This work addresses the unclear mechanisms by which current vision-language models associate spatial relationships with object attributes, particularly the lack of understanding regarding how these models internally process spatial information. Through representational analysis, disentanglement of spatial relations, and enhancement of global visual tokens, the study systematically evaluates the contribution of individual components to spatial reasoning. It reveals, for the first time, that the visual encoder plays a dominant role in spatial reasoning: its output encodes global spatial signals distributed broadly across all image tokens—including background regions—rather than being confined to object-centric areas. Leveraging this insight, augmenting the visual encoder’s global spatial representations substantially improves spatial reasoning performance on natural images, challenging the conventional paradigm that focuses exclusively on object regions.
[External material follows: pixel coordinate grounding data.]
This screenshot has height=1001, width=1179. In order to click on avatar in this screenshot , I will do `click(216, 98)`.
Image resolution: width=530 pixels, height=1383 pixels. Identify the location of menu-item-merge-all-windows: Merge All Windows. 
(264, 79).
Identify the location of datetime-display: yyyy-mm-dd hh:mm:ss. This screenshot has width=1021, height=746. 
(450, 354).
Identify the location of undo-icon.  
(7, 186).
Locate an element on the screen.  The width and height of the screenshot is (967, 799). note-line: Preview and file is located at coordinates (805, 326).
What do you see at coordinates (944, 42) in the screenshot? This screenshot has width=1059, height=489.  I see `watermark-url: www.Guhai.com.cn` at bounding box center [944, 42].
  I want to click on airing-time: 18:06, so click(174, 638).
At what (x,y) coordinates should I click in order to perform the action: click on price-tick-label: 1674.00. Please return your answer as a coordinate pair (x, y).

Many multimodal tasks, such as image captioning and visual question answering, require vision-language models (VLMs) to associate objects with their properties and spatial relations. Yet it remains unclear where and how such associations are computed within VLMs. In this work, we show that VLMs rely on two concurrent mechanisms to represent such associations. In the language model backbone, intermediate layers represent content-independent spatial relations on top of visual tokens corresponding to objects. However, this mechanism plays only a secondary role in shaping model predictions. Instead, the dominant source of spatial information originates in the vision encoder, whose representations encode the layout of objects and are directly exploited by the language model backbone. Notably, this spatial signal is distributed globally across visual tokens, extending beyond object regions into surrounding background areas. We show that enhancing these vision-derived spatial representations globally across all image tokens improves spatial reasoning performance on naturalistic images. Together, our results clarify how spatial association is computed within VLMs and highlight the central role of vision encoders in enabling spatial reasoning.